Battle currently serves on a number of boards of popular consumer internet companies including OpenTable, Expedia and Netflix. And Battle also advises several enterprise-focused companies, including Advent Software and Workday. Weiner tells me that Battle’s considerable experience advising both consumer focused and enterprise companies makes him the ideal choice to join LinkedIn. Weiner sees LinkedIn as a hybrid of the two, with its social network catering to everyday professionals and its enterprise licensing business developed for HR departments and recruiters to manage contacts. And Weiner says that LinkedIn will be adding new board members in the near future.

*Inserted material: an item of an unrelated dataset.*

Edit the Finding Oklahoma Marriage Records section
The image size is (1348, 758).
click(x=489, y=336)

While LinkedIn is a strong IPO candidate, Hoffman told us at TechCrunch50 last fall that he’s not in any rush to go public. Later, Hoffman told Reuters that the company plans to pursue an IPO at some point, but not any time soon.The company was valued at around $1 billion in its last round of financing in 2008, and has been profitable since 2007.
Weiner, who took the helm as CEO in June, tells me that almost all of the $100 million that LinkedIn has raised over the past few years is still in the bank. In fact the funds from the last round, $76 million from Bessemer Venture Partners, SAP Ventures, Goldman Sachs and McGraw Hill, haven’t been touched at all. For now, the company has been able to fund growth through operating cash flow. Weiner says that in the current position of the company, an IPO is an option but remaining independent is also a viable possibility. And Weiner isn’t ruling out the possibility of raising more funding in the future, adding that the best time to raise money is when you don’t need it.

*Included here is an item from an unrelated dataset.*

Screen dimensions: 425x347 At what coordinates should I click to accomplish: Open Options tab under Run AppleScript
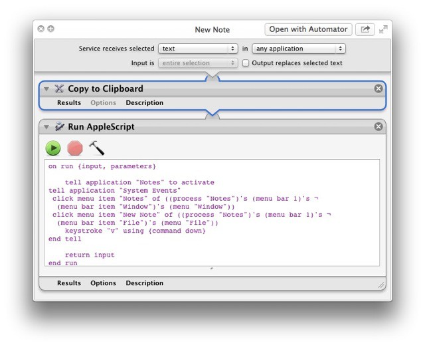pos(103,283)
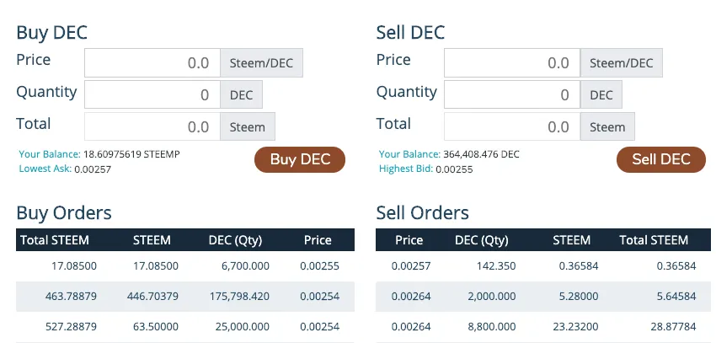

So where is the majority of LinkedIn’s cash flow coming from? Its enterprise licensing business, where HR reps and recruiters can license advanced LinkedIn platforms, is currently its largest revenue channel. Customers include 50 percent of the Fortune 100, so you can imagine that LinkedIn must be making solid money in sales from these companies.
LinkedIn as a product has had a few interesting developments over the past few months. The network launched two-way integration with Twitter a few months ago and also launched an integration with Microsoft Outlook. And LinkedIn opened up its API, allowing startups like Tweetdeck, Posterous and Ribbit, to bring LinkedIn to their platforms. Weiner says this is all a greater strategy of bringing LinkedIn to any sites or platforms that people may use in their professional life. In fact, the Twitter integration has caused a substantial increase in status updates on the professional network. But noticeably missing from these integrations, is Facebook. With Facebook’s 400 million plus users, it would make sense for LinkedIn to tap into the world’s largest social network. At the moment, there are no public plans to do so.
However, as IPO rumors continue to swirl, LinkedIn is focusing on growing its product and making it a better, more integrated offering, which seems like the smart thing to do. Weiner says that with 500 million professionals in the world right now, LinkedIn has just scratched the surface of what the network can do.